José Horta Manzano
Pode chamá-lo foro especial ou foro por prerrogativa de função ‒ o nome oficial. São ambos eufemismos para disfarçar um foro para privilegiados(*).
Se o distinto leitor, por desgraça, tiver um dia de enfrentar processo criminal, será julgado num tribunal comum, dito de primeira instância. No entanto, em nossa República de desiguais, cinquenta mil cidadãos escapam da vala comum do populacho. A função pública que exercem lhes dá o direito de passar por cima dos perigosos humores de um juiz solitário. Que estejam sendo acusados de assaltar o erário ou de dar uma guarda-chuvada no vizinho, serão julgados por um colegiado de juizes profissionais, lotados na mais alta corte do país.
Essa disparidade de tratamento é resquício de uma era em que o fato de os amigos do rei serem mais bem tratados que os demais não comovia ninguém. Por fatores que vêm se acumulando, a situação tem-se tornado insuportável.
Em primeiro lugar, os modernos meios de comunicação difundem toda informação com eficácia e põem os brasileiros a par do que ocorre no andar de cima. Hoje todos sabem e comentam tudo. Em segundo lugar, a enxurrada de «malfeitos» cometidos pelos amigos do rei estes últimos anos tem atulhado escandalosamente a corte maior.
Às carreiras, está sendo votada a supressão do foro privilegiado. Muitos acreditam que deva ser conservado para o presidente de cada Poder. Mais finórios, alguns preconizam que antigos chefes do Executivo, do Legislativo e do Judiciário mantenham o direito a foro privilegiado pelo resto da vida. Todos entenderam quem é o objeto da tragicomédia. Nada é impossível nesta terra gigante e adormecida…
Quanto a mim, sou pela supressão pura, simples, integral e imediata do foro especial. Para todos. Atenção: que não se confunda foro especial com imunidade parlamentar! A imunidade do parlamentar, dos ministros do STF e do presidente da República é imperativo incontornável. Se assim não fosse, uma avalanche de processos se derramaria em permanência sobre cada um deles entravando, assim, o funcionamento da máquina pública.

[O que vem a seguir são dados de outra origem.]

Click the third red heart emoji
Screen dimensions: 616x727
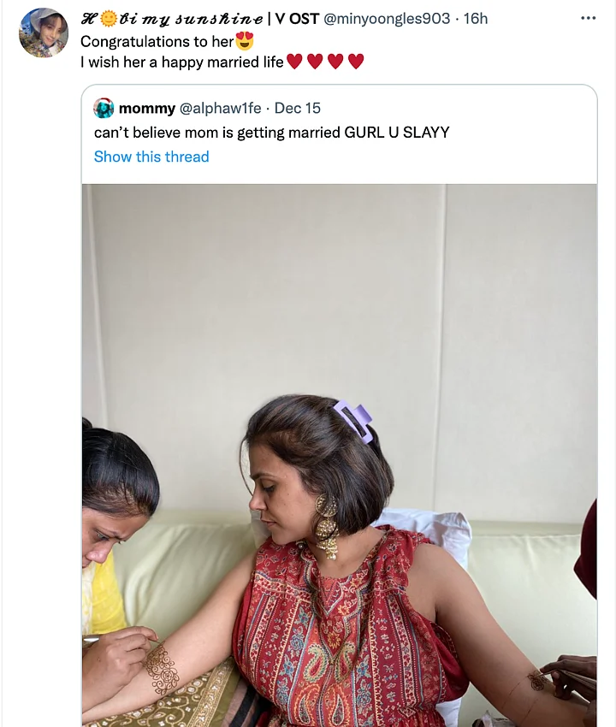tap(335, 62)
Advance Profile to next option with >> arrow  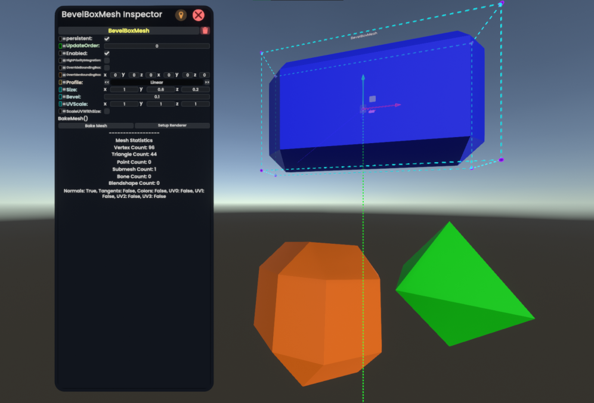tap(207, 82)
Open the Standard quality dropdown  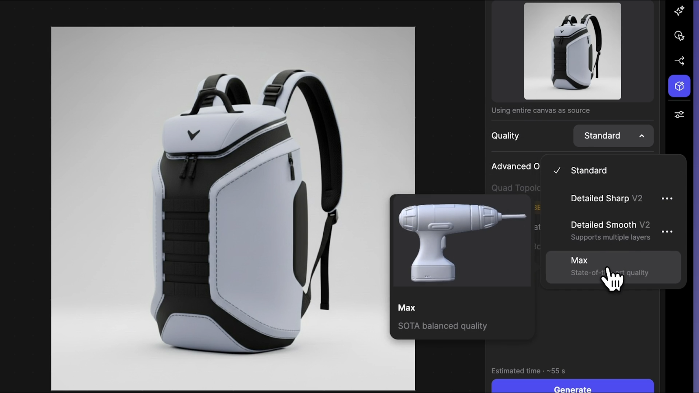[613, 136]
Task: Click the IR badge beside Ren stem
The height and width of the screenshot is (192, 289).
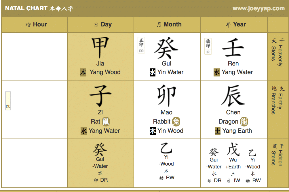Action: (x=208, y=47)
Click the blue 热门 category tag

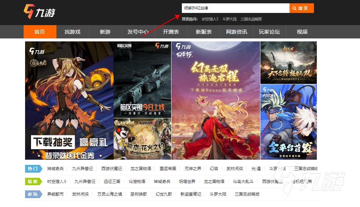(x=32, y=169)
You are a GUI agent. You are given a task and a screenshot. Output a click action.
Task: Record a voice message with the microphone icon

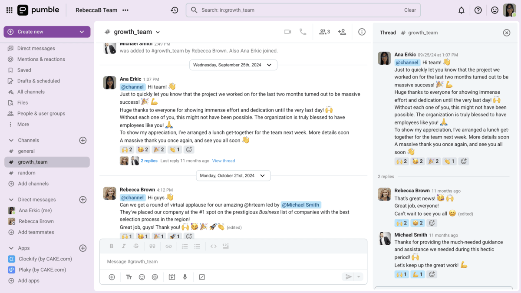pos(185,277)
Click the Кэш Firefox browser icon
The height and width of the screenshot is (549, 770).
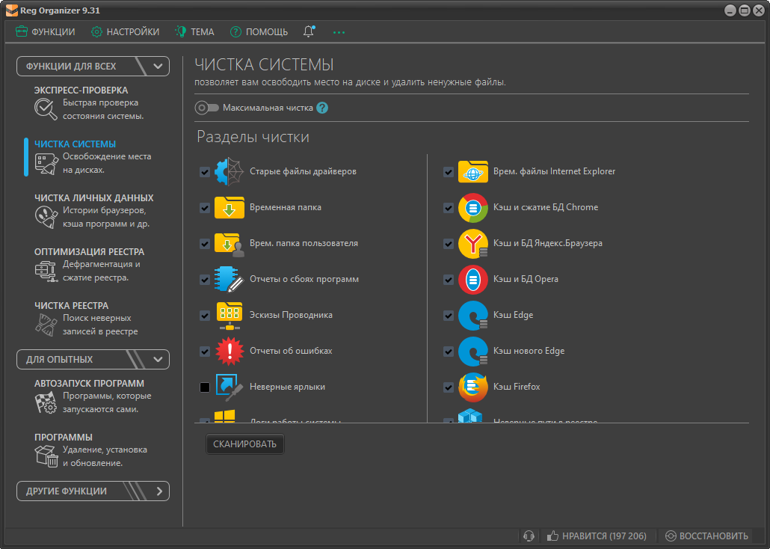click(x=472, y=387)
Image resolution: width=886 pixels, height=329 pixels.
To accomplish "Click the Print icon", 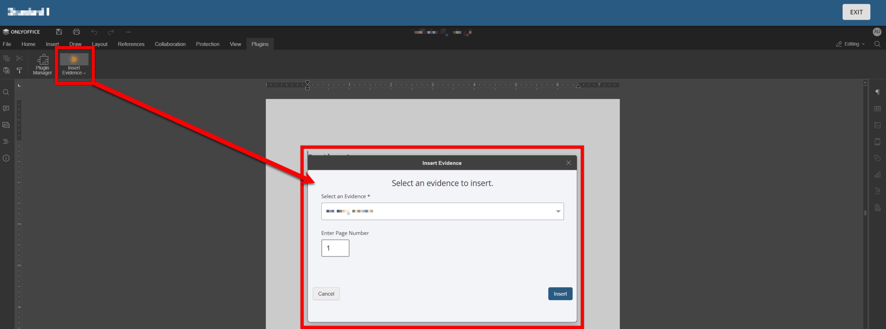I will tap(76, 32).
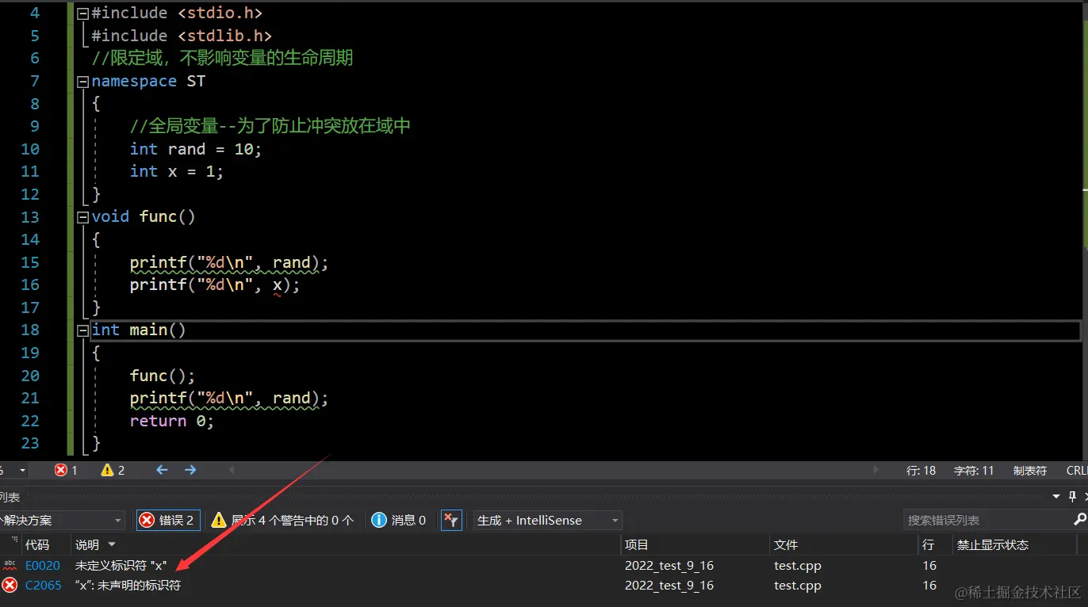
Task: Toggle the 错误 2 error filter
Action: coord(167,520)
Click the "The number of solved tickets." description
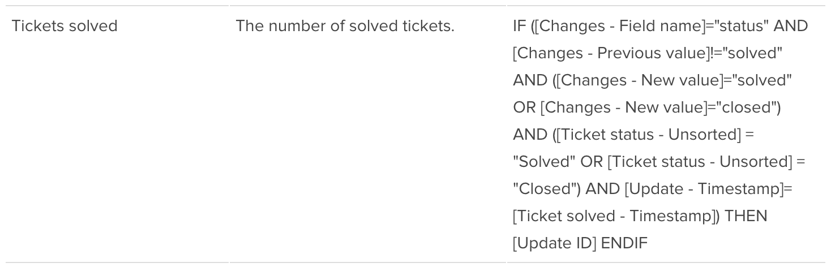 pyautogui.click(x=345, y=26)
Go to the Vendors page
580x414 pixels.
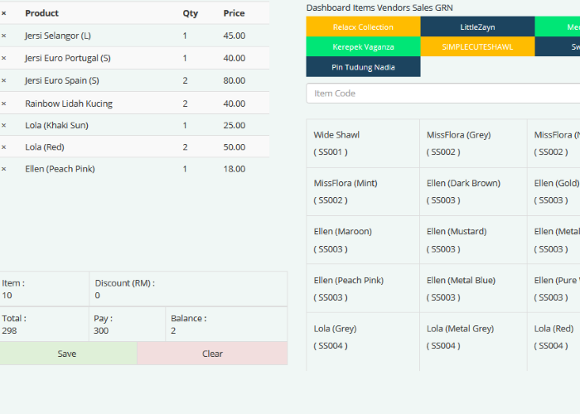(394, 7)
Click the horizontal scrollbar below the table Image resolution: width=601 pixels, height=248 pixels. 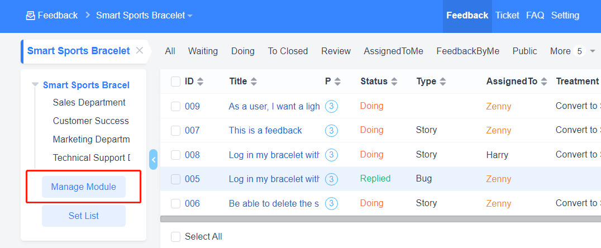[380, 219]

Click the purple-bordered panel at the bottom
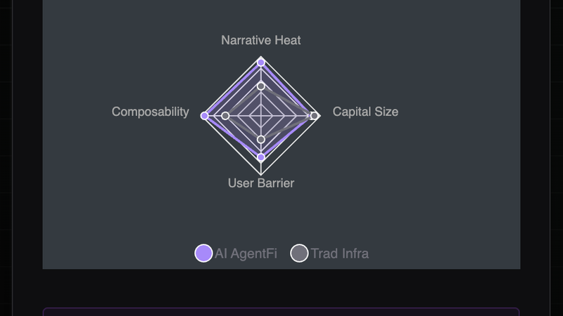tap(281, 312)
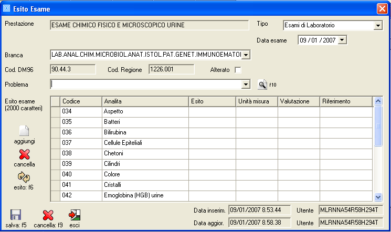Expand the Branca dropdown list
Image resolution: width=391 pixels, height=232 pixels.
[246, 55]
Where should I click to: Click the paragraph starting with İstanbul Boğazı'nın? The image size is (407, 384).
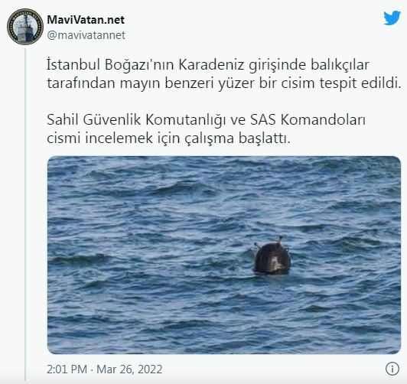point(224,74)
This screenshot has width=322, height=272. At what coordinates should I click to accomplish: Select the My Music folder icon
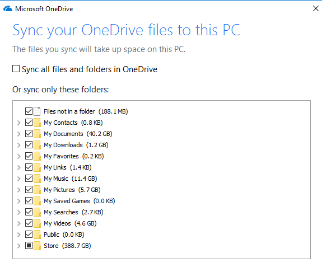(37, 179)
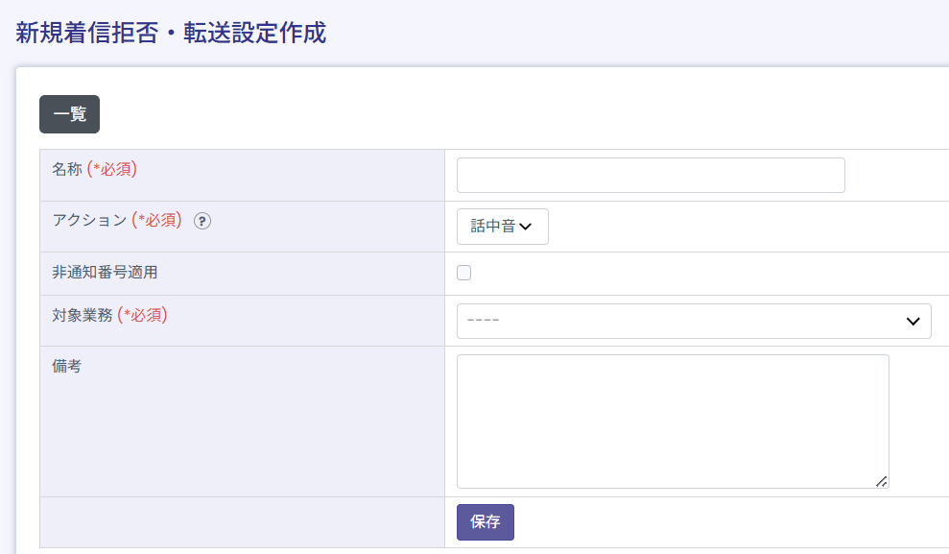Grab the resize handle of 備考 textarea
This screenshot has width=949, height=554.
tap(881, 481)
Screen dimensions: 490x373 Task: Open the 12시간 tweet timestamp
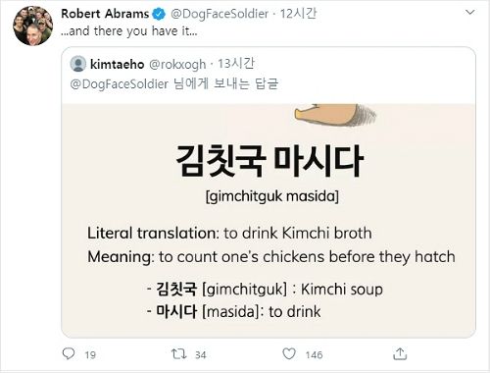(298, 14)
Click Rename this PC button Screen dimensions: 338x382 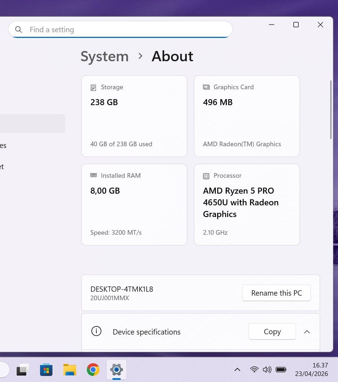coord(276,293)
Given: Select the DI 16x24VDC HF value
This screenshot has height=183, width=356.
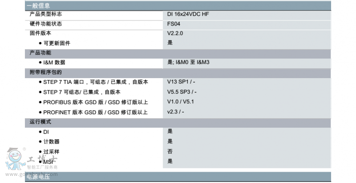Looking at the screenshot, I should click(x=188, y=14).
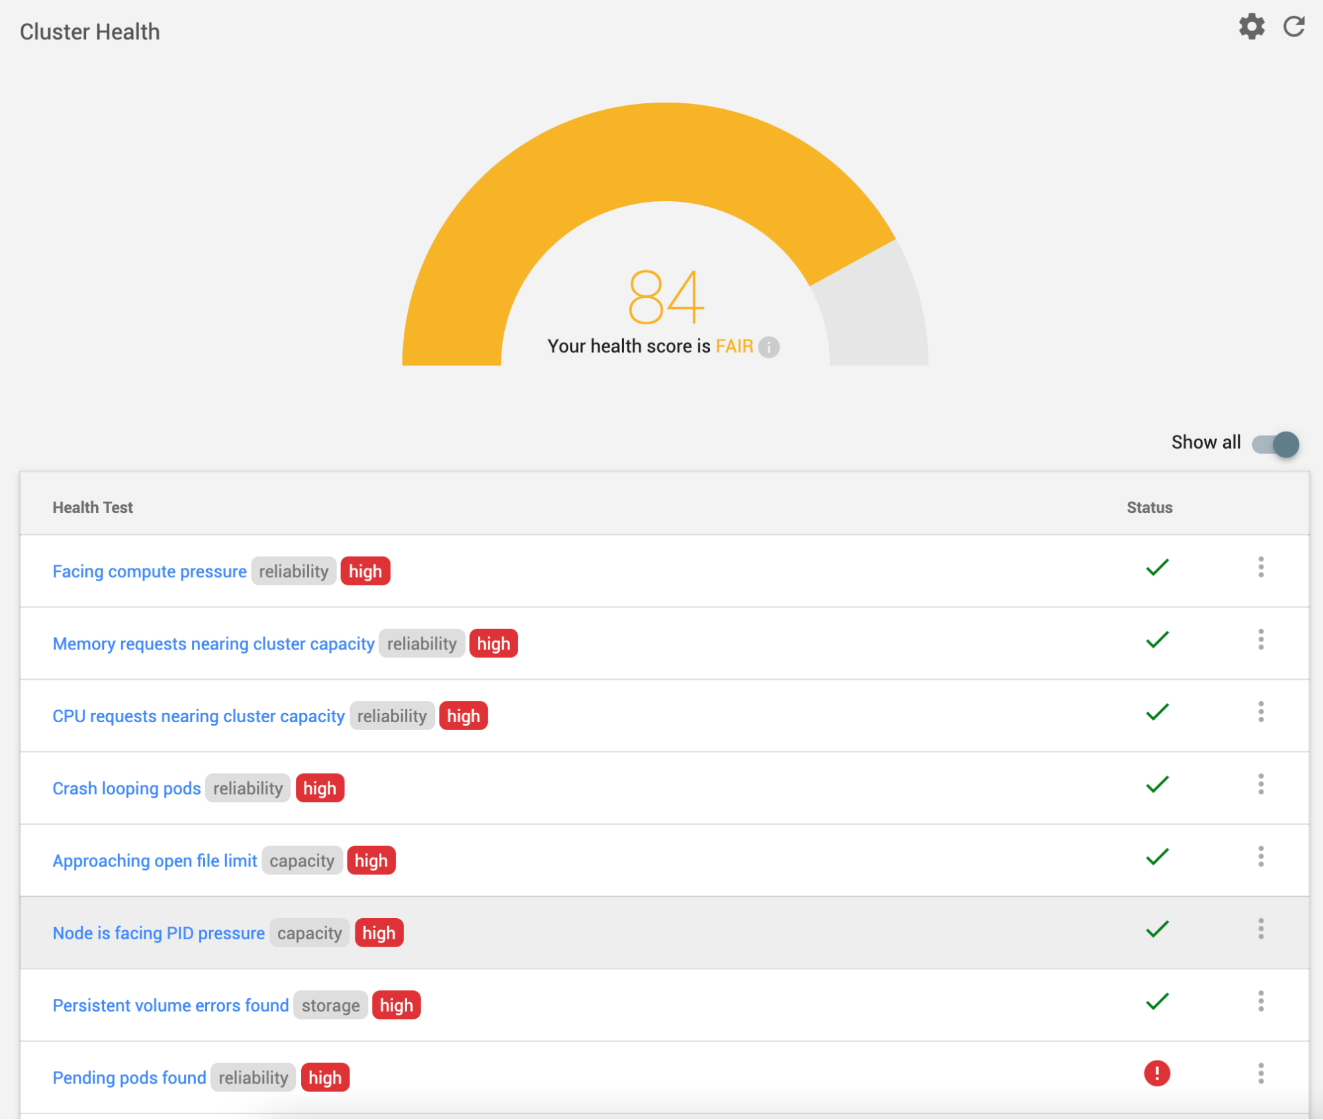1323x1120 pixels.
Task: Open Facing compute pressure health test details
Action: (x=149, y=571)
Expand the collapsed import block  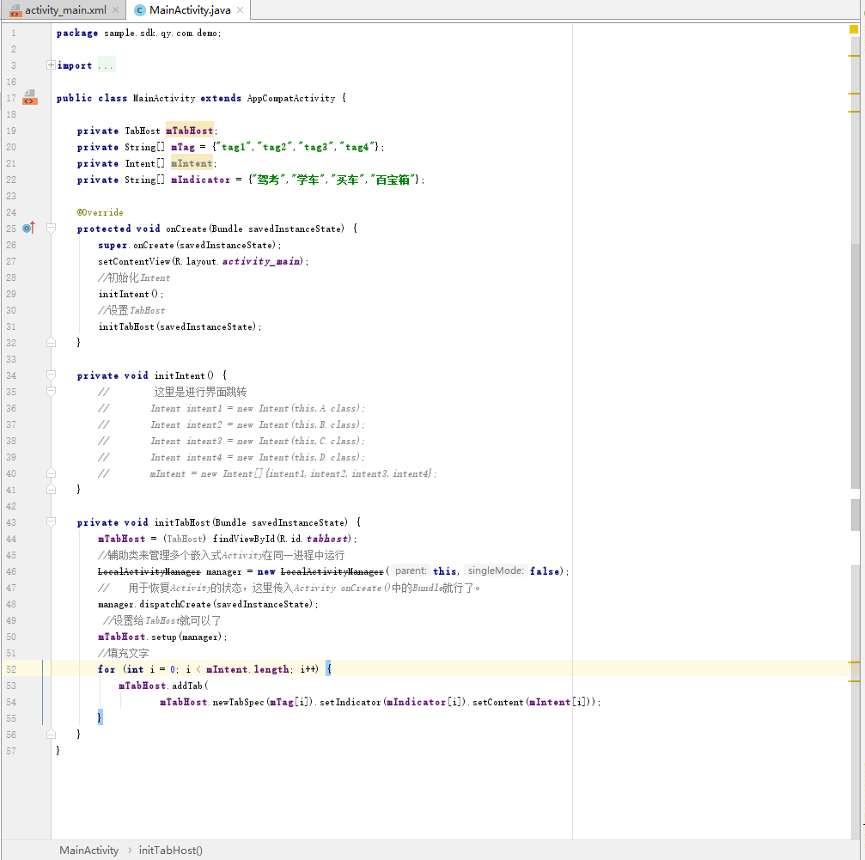[x=52, y=65]
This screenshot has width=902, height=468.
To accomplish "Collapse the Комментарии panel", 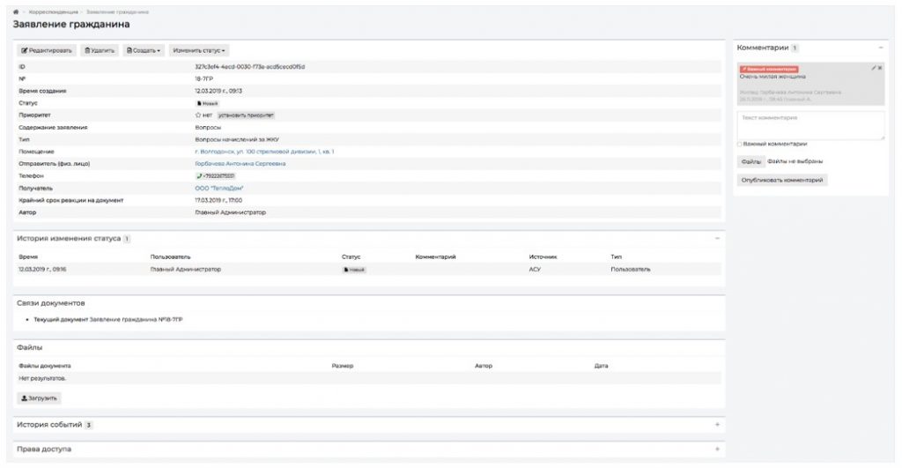I will pos(881,48).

Mas imunidade não é sinônimo de impunidade. A imunidade deve proteger o eleito enquanto dura o mandato. Ao deixar a função, deverá prestar contas à justiça. Para tanto, enfrentará tribunal comum, como qualquer outro cidadão.
A força democrática de uma sociedade se reconhece pela atenção que dedica a seus membros mais fracos e necessitados. Eleitos do povo e altos dirigentes ‒ atuais ou antigos ‒ não fazem parte da franja mais desvalida. Não faz sentido obsequiá-los com tribunal especial.
(*) Privilégio provém do latim privilegium, termo formado de privus (sozinho, singular, solitário) e legem (lei). Em sentido literal, é lei privada, especialmente feita para uma ou poucas pessoas. Donde, vantagem concedida a uma ou poucas pessoas em derrogação do direito comum.